→ **Exercise goal**: Copy each line in the data below that contains the word "will".

*** Begin section ***

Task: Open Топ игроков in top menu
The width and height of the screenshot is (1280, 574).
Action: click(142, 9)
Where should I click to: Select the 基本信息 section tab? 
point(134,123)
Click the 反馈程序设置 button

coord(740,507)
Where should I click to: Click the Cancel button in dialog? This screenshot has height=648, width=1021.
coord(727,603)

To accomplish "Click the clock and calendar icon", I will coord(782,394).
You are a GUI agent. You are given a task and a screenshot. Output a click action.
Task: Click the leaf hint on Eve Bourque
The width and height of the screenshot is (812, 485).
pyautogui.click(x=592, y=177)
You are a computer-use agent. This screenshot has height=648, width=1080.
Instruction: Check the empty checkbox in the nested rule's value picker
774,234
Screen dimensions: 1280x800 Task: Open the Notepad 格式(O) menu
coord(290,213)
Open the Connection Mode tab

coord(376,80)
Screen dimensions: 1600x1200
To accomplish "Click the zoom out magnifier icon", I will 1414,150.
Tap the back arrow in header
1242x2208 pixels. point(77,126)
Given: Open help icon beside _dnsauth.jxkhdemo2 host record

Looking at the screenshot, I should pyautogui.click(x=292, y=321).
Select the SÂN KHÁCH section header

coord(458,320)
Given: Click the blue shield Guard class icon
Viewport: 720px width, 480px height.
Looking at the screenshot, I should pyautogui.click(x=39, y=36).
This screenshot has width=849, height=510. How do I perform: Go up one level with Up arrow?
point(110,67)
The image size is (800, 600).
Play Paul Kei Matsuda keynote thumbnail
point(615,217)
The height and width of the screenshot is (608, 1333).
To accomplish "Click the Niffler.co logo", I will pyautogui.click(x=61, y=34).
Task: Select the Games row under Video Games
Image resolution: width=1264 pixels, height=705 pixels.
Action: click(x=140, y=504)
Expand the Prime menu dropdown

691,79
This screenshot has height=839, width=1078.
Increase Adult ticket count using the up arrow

*** End section ***

→ **Reply to the task**:
To accomplish "Click the clock and calendar icon", I will coord(782,394).
To accomplish "Click the zoom out magnifier icon", I will 1414,150.
To accomplish "Click the Niffler.co logo", I will pyautogui.click(x=61, y=34).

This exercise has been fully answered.